A few days ago, I attended a meeting in Gothenburg, Sweden, on furthering the work to set up the Artistic Research Catalog, an on-line workspace that aims at developing a high standard of referencing, storing and documenting artistic research projects.
The core forces behind this project are the Bern and The Hague Universities of the Arts, supported by a host of institutions from The Netherlands, Britain, Switzerland, Germany, the US and pan-European consortia such as the European Association of Conservatories, the European Society for Literature, Science and the Arts, and the European League of Institutes of the Arts.
Several meetings with many individuals representing these institutions are set up to gage the needs of the generic artistic researcher in order to develop the software that would attain the sought after standard. As most of the members of this project are from the visual arts sector (including representation of the art of design, of architecture and of some interdisciplinary orientations), with Dutch improviser Peter van Bergen, Flemish composer Paul Craenen and me representing music, there is a distinct gravitational force weighing in on the exchange of ideas. The imbalance has not only its effect on the topics of the discussions but on the terminology as well (‘exposition’ / ‘works’), and hence on the concepts with which the software developers will work. It remains to be seen how efficient it will be to insist on merging audio and visual culture in such an enterprise.
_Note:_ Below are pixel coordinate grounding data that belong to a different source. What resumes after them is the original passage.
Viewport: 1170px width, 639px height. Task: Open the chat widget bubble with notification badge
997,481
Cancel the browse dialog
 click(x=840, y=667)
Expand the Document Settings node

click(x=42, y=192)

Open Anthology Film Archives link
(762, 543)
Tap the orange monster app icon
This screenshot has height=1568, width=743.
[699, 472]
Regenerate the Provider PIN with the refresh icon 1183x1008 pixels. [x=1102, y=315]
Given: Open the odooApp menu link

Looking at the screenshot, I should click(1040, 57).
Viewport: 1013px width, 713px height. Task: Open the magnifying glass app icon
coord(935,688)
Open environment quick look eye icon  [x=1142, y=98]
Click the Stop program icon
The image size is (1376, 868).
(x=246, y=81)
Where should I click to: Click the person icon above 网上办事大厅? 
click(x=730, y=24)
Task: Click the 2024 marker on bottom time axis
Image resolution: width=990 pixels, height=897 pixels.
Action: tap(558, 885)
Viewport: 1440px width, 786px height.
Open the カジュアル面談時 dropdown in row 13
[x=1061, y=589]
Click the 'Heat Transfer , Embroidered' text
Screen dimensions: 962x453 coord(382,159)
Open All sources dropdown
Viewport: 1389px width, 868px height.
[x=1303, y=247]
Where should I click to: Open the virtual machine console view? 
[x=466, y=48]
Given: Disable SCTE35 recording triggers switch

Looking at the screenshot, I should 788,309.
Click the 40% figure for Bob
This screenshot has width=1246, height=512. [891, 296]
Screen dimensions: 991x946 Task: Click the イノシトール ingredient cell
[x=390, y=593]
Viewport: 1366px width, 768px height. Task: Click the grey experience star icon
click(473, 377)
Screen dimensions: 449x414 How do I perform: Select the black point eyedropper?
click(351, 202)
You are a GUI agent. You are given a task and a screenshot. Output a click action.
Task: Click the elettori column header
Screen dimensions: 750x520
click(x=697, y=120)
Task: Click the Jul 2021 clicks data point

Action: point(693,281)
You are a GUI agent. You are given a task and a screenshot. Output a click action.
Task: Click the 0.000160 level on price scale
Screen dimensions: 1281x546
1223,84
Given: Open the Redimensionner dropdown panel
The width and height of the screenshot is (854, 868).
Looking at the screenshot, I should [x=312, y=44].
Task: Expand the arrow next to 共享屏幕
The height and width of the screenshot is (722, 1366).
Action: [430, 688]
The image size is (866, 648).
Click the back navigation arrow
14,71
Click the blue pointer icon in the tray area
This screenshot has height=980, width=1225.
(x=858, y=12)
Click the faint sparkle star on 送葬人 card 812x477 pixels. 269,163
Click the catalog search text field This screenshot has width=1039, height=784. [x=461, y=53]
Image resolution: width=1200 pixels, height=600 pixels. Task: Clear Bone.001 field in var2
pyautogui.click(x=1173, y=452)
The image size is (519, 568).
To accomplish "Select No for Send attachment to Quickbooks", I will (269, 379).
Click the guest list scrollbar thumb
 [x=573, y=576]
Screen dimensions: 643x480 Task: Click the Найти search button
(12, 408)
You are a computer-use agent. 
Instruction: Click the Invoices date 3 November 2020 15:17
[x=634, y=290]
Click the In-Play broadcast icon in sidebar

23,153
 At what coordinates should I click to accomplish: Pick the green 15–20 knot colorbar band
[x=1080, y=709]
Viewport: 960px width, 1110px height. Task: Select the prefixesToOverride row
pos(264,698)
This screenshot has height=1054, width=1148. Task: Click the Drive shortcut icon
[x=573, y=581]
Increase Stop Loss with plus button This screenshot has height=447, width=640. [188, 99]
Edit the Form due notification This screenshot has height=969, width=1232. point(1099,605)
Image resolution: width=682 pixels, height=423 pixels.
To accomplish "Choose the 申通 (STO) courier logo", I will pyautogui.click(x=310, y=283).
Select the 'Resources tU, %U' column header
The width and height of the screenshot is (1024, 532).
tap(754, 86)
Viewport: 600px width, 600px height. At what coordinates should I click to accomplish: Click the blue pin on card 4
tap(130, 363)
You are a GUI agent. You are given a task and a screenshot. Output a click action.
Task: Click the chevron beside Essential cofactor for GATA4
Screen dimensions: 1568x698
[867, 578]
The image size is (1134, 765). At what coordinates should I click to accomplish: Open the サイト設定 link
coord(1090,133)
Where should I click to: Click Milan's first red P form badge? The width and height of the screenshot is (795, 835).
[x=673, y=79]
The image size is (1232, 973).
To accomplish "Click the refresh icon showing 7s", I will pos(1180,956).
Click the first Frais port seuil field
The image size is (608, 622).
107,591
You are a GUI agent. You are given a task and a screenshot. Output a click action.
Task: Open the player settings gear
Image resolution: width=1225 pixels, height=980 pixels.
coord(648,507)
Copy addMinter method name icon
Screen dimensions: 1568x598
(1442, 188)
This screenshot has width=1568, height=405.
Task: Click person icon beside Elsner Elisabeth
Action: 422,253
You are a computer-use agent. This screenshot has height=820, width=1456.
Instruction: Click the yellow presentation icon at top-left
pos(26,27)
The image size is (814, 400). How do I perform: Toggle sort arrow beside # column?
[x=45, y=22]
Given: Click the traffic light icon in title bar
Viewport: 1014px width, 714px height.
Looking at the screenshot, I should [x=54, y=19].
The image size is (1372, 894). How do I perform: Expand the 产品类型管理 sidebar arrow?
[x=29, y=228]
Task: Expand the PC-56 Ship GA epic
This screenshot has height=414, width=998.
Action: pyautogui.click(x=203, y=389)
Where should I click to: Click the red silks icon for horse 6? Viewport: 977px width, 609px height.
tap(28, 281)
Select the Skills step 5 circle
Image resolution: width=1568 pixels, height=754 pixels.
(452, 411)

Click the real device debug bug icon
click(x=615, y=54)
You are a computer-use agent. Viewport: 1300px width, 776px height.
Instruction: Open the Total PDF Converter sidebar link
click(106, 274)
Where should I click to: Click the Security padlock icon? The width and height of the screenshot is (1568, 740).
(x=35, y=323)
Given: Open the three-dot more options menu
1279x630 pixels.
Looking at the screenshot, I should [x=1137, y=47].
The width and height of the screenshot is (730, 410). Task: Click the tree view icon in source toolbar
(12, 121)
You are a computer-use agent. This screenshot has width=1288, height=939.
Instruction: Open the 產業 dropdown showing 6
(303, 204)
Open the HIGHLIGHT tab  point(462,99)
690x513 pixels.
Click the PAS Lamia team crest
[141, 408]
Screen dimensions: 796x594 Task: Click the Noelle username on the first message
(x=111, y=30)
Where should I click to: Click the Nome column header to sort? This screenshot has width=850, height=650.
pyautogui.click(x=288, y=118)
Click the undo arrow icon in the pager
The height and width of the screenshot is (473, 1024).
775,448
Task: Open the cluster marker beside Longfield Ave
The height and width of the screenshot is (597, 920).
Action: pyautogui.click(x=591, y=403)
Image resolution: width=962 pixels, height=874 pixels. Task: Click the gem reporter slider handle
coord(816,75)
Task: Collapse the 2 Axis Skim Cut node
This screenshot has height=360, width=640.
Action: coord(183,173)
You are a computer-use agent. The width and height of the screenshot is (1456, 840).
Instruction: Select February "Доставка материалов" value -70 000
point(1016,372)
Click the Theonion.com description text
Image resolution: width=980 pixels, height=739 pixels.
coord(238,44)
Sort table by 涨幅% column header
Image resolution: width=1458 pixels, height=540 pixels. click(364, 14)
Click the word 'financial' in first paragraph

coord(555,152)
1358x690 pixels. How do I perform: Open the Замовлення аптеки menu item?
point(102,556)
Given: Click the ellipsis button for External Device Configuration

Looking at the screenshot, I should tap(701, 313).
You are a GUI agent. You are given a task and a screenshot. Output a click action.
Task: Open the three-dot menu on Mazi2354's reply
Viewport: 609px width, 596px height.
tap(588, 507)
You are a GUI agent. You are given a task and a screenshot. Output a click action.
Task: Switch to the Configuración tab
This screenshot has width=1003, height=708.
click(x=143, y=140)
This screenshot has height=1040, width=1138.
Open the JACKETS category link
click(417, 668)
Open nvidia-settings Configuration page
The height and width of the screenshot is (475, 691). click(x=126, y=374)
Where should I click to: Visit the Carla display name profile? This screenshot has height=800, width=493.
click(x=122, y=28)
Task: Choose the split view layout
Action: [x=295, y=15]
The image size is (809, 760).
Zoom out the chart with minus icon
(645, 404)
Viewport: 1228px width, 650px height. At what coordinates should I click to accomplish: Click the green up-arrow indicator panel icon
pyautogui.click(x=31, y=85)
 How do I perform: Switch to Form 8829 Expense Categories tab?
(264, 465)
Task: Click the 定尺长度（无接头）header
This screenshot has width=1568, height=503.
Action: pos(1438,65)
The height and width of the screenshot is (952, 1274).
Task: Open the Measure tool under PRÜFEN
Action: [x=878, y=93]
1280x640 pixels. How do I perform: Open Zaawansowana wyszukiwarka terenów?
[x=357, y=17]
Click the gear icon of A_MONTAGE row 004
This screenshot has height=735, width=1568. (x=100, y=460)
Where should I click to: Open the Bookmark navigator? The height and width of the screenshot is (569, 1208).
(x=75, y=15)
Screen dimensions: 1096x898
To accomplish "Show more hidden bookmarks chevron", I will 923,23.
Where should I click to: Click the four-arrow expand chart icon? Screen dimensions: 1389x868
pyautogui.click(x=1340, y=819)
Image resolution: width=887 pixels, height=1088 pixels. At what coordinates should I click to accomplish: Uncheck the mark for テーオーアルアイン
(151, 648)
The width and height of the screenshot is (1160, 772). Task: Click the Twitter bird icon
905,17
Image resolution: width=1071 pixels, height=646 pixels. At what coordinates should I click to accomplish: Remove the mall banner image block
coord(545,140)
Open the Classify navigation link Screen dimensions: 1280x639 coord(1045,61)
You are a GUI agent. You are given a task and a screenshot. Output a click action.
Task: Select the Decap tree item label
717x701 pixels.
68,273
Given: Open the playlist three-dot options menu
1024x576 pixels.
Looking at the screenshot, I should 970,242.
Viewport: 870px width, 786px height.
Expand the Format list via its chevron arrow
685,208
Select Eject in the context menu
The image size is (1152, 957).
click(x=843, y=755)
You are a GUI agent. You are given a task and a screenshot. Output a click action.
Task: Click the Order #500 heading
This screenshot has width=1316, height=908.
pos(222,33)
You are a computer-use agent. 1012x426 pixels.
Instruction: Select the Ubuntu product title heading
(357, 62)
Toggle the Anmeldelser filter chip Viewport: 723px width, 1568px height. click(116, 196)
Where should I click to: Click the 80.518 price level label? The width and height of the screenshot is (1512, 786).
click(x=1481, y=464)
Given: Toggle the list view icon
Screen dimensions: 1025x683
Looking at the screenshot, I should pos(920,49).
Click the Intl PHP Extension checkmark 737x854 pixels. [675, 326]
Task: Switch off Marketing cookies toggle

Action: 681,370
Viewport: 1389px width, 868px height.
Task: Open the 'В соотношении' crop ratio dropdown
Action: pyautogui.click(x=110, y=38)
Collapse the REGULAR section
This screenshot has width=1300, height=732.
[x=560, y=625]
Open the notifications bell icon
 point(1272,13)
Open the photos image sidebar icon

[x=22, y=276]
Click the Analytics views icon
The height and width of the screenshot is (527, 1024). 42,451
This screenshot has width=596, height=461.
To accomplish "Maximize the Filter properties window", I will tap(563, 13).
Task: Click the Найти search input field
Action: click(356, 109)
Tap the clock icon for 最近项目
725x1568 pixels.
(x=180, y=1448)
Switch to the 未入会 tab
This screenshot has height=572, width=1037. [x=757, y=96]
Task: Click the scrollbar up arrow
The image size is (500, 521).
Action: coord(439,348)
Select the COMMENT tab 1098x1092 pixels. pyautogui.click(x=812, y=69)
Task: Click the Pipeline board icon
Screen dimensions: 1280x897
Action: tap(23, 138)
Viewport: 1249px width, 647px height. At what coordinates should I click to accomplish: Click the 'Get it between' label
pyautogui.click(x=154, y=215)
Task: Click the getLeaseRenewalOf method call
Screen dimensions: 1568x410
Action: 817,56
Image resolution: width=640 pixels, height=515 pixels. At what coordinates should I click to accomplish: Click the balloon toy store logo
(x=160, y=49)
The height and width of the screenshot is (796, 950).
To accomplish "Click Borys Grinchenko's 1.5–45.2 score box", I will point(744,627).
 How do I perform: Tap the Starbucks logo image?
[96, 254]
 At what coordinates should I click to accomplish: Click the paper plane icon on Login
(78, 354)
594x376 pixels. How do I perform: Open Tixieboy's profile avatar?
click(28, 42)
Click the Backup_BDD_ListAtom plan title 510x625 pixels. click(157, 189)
The problem is of course inherently linked to the notion that ARC wants to be a bottom-up enterprise, interested in learning from existing artistic research projects to know what researchers and artists require for the storage and publication of their work. Apart from the ongoing or unsettled debate on what constitutes artistic research in music, making it difficult to know the wishes of the generic researcher, there are many less artistic researchers in music than in the visual arts, where the notion has been entertained more widely and for a longer period already.
Fortunately, it has been decided that a prototype of the software will be available soon for the members of this initial phase to work with and learn from. That should speed things up, so I am looking forward to seeing what is possible and what is lacking. Only then will we find out what we want this catalog to do for us.
The software is meant to be open source so that other initiatives can use it as well. If the idea of more than one such catalog based on this software is still not more than a concept, one project is being developed to use this digital ARC platform as we speak: the Journal for Artistic Research. More on JAR can be read here. The first issue is planned for publication in the coming months – it is said to be a ‘zero-issue’, probably meaning that the double-blind peer review standard will be used from the next issue onwards. The publisher of JAR is the Society for Artistic Research, of which a little information is to be read here.
As much as SAR would seem to be fundamental to both the other enterprises, it appears to be least active and only be called into existence to work out JAR, which in turn needs ARC to function. As ARC is a two-year project (at least if the supporting grant is not renewed or replaced with alternate financing) already in the beginning of its second year, it is not clear how and by whom the catalog will be exploited as an independent workspace for researchers once it is up and running. For the time being, it looks like JAR is the real aim of the community that called it into life. As for SAR, there is much potential still to be tapped. If the number of artistic researchers is still small, it feels great enough to start acting like a society, exploring its critical mass far beyond creating a channel to disseminate its findings. But the impetus is there and soon the first exploits will make history.